In 2013, someone using the handle @backupwraith tweeted, "i firmly believe that @realDonaldTrump is the most superior troll on the whole of twitter." Whereupon @realDonaldTrump took the trouble to tweet back: "A great compliment!" We can't say he didn't warn us.

 Liberalism's diffuse, decentralized model thrives on dissent…. The Associated Press could bundle reporting from reputable papers everywhere and distribute it to outlets around the world. Economies of scale favored real news….

What we could not foresee was a perfect storm of technological, economic, and political changes, all working to the disadvantage of the constitution of knowledge…. First, social media created a distribution platform for disinformation…. Second, software learned to hack our brains. Sophisticated algorithms and granular data allowed messages and images to be minutely tuned and targeted…. Third, the clickbait economy created a business model. Disinformation went from vandalistic to profitable…. Because accurate reportage is orders of magnitude more expensive to produce than disinformation, the economic advantage of real news vaporized.

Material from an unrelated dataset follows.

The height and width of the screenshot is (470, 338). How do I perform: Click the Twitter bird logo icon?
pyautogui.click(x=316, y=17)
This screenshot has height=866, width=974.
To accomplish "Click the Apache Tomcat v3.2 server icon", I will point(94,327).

Politicians and nation-states weaponized trolling…. Trump's most important contribution to the trolling of the American mind is not what he says, but that it is impossible to ignore what he says….  

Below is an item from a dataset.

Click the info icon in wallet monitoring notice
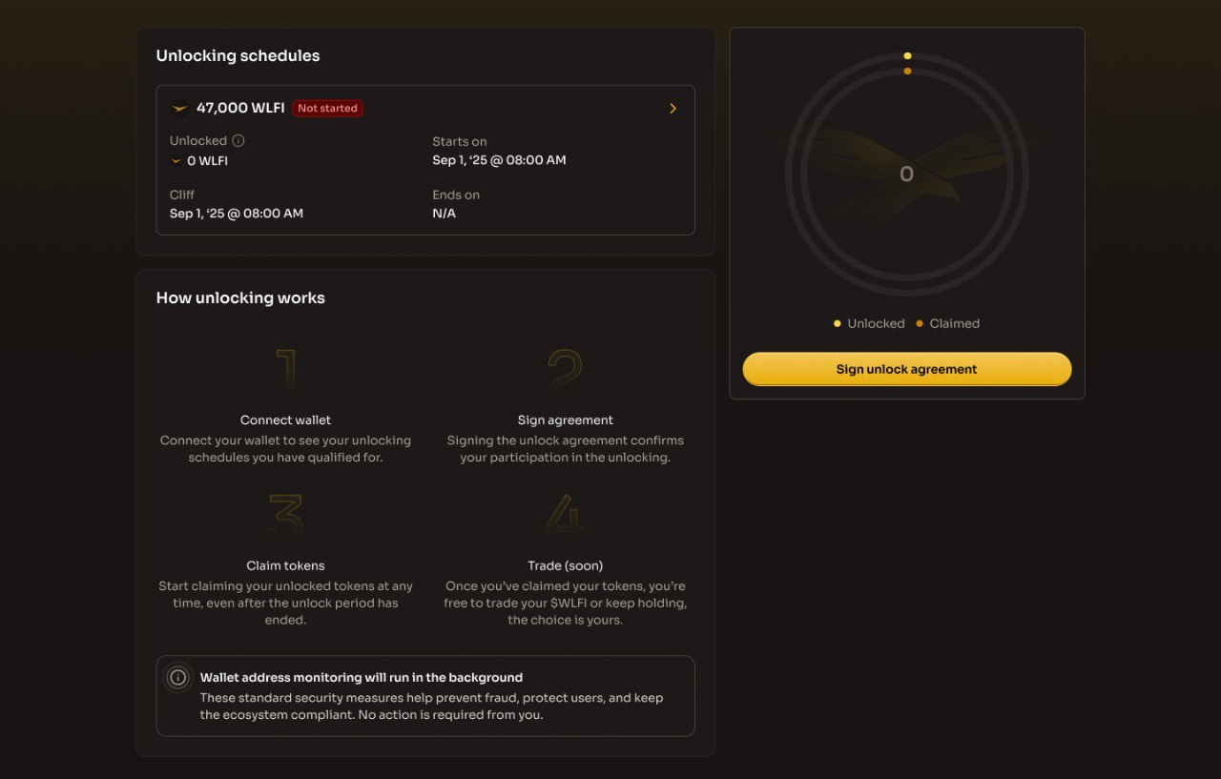Image resolution: width=1221 pixels, height=779 pixels. point(177,678)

The troll army will encounter a disadvantage. Trolls have swarms, but the constitution of knowledge has institutions…. Creating knowledge is inherently a professionalized and structured affair…. (It) requires time, money, skill, expertise, and intricate social interaction…. But at the core of the constitution of knowledge, by its very nature, are professional networks.

The distinguishing characteristic of journalism is professional editing…. The distinguishing characteristic of academic research is professional review…. Modern jurisprudence, policy development, and intelligence collection would be unthinkable without institutions like the courts, law schools, and think tanks, as well as agencies like the Congressional Budget Office, Bureau of Labor Statistics, Central Intelligence Agency, and many others — all staffed and run by elaborately trained people who exchange detailed knowledge across specialized channels, using protocols developed over decades and centuries. To be an accomplished scholar or journalist requires years of training and acculturation, which only institutions can provide….   

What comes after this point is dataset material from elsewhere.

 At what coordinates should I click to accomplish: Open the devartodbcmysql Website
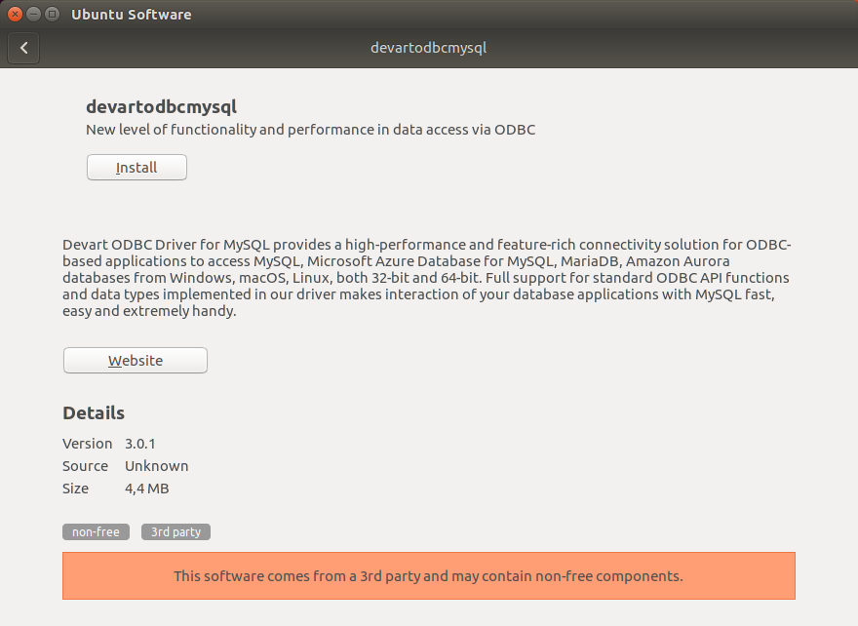135,360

Troll networks are acephalous (without a head), which makes them self-organizing and persistent…. They cannot approach the institutional depth of the communities built up around the constitution of knowledge, nor do they try. Instead, they relentlessly attack the institutions at the heart of those communities, hoping to make the public see professional academics and journalists as scammers peddling biased personal opinions….  

How much damage the troll attack inflicts depends on a lot of things, but it depends most on how successfully the institutions rally to improve their performance and defend their values…. Trump's attacks on the press seem to have strengthened its resolve and its popularity…. The courts and law enforcement have also responded resolutely, even bravely…. Whether Facebook and Google can get a handle on the problem remains to be seen, but they are trying, and that is important and good.

But then, in the not-so-hot category, there is academia, … On campus, conservative speakers are often shunned, shouted down, denounced in hysterical terms…. News stories about campus intolerance and unreason ricochet throughout the media to portray the university as a place that puts political standards ahead of professional ones. No wonder much of the public has formed the impression that academia is not trustworthy….

Universities are the mainstays of the constitution of knowledge. They train students and scholars in the methods and mores of structured inquiry; they build and safeguard knowledge; they ask the questions that others overlook or avoid…. And so if universities are rackets, merely imposing some opinions on everyone else or pursuing someone's political agenda, then the constitution of knowledge is a racket, too.